Creating and training of LLMs is a lengthy and costly process that requires specific domain expertise, dedicated computing infrastructure, and millions of dollars in computing costs. These traits can lead to powerful centralized entities, e.g. OpenAI, that can exercise significant power over their users by gating access to their models.

Given these centralization risks, there is important discussions on how Web 3 can facilitate the decentralization of the different aspects of LLM creation. Some Web 3 advocates are proposing decentralized computing as an approach to competing with centralized players. The thesis is that decentralized computing can be a cheaper alternative. However, our view is that this may not be the best angle to compete with centralized players. Decentralized computing has the disadvantage that it can be a 10–100x slower in ML training because of the communication overhead between different heterogeneous computing devices.

Alternatively, Web 3 projects could focus on creating unique and competitive ML models in a PoPW style. These PoPW networks can also collect data to build unique datasets to train these models. Some of the projects moving in this direction are Together and Bittensor.

Payment and execution rails for AI agents

The last few weeks have witnessed the rise of AI agents that utilize LLMs to reason about tasks needed to achieve a certain objective and even execute these tasks to deliver on the objectives. The AI agents wave started with the BabyAGI idea and quickly proliferated into advanced versions including AutoGPT. An important prediction here is that AI agents will become more specialized to excel in certain tasks. If a specialized marketplace for AI agents exists, then AI agents can search, hire and pay other AI agents to execute specific tasks that lead to the completion of a main project. In this process, Web 3 networks present an ideal environment for AI agents. For payments, AI agents can be equipped with cryptocurrency wallets that are used to receive payments and to pay other AI agents. Further, AI agents can plug to crypto networks to commission resources permissionlessly. For instance, if an AI agent needs to store data, the AI agent can create a Filecoin wallet and pay for decentralized storage on IPFS. AI agents can also commission compute resources from decentralized compute networks such as Akash to execute certain tasks or even to scale its own execution.

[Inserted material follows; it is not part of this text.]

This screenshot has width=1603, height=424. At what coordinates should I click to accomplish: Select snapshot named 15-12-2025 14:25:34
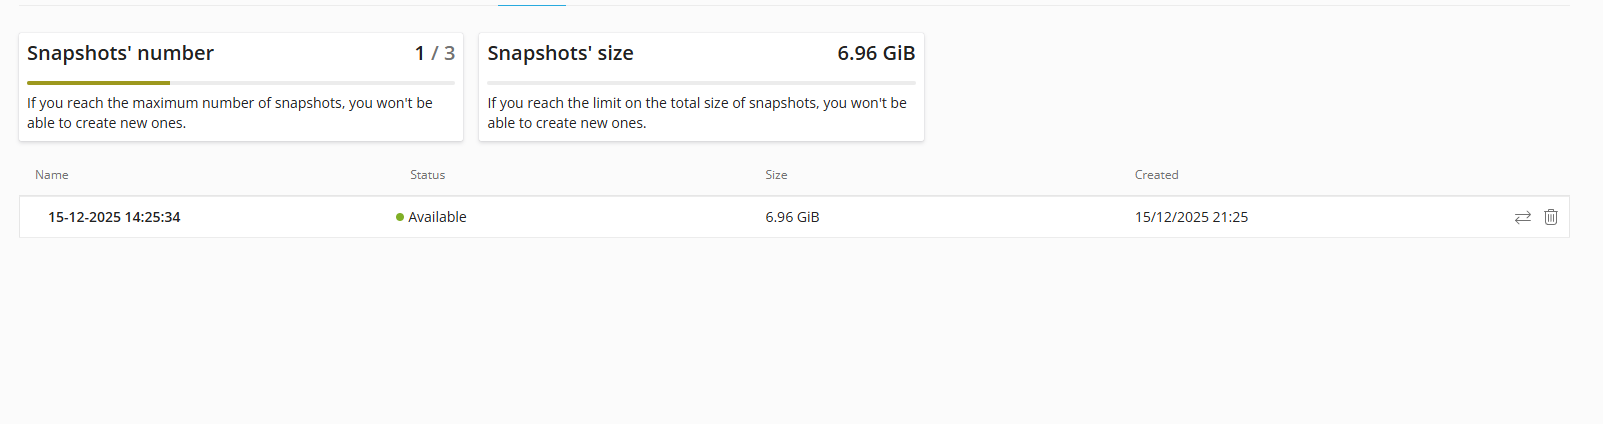114,217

Protection from AI invasion of privacy

Given the massive amount of data needs to train performant ML models, it’s safe to assume that any public data will find its way into ML models that can use this data to predict the behavior of individuals. Further, banks and financial institutions can build their own ML models that are trained on users’ financial information and would be able to predict users’ future financial behavior. This can be a significant invasion of privacy. The only mitigation of this threat is the default privacy of financial transactions. This privacy can be achieved using private payment blockchains such as zCash or Aztec payments and private DeFi protocols such as Penumbra and Aleo.

AI-enabled Web 3 use cases

On-chain gaming

Bot generation for non-coder gamers

On-chain games such as Dark Forest create a unique paradigm where players can achieve advantage by developing and deploying bots that execute the required game tasks. This paradigm shift can exclude gamers who cannot code. However, LLMs can change that. LLMs can be fine tuned to understand the on-chain game logic and allow gamers to create bots that reflect the gamer’s strategy without the gamer writing any code. Projects like Primodium and AI Arena are working on onboarding both human and AI players to their games.

Bot battles, wagers and betting

Another possibility for on-chain games is fully- autonomous AI players. In this case, the player is an AI agent, e.g., AutoGPT, that uses an LLM as a backend and have access to external resources such as internet access and potentially initial cryptocurrency funds. These AI-players can engage in wagers in a Robot Wars style. This can open a market for speculation and betting on the outcom of these wagers.

Creating a realistic NPC environment for on-chain gaming

Current games have little focus on non-player characters (NPCs). NPCs have limited actions and little effect on the course of the game. Given the synergies of AI and Web 3, it’s possible to create more engaging AI-controlled NPCs that can break predictability and make the games more fun. A potential challenge here is how to introduce meaningful NPC dynamics while minimizing the required throughput, in TPS, associated with these activities. Excessive TPS requirements for NPC activities can lead to network congestion and poor UX for the actual players.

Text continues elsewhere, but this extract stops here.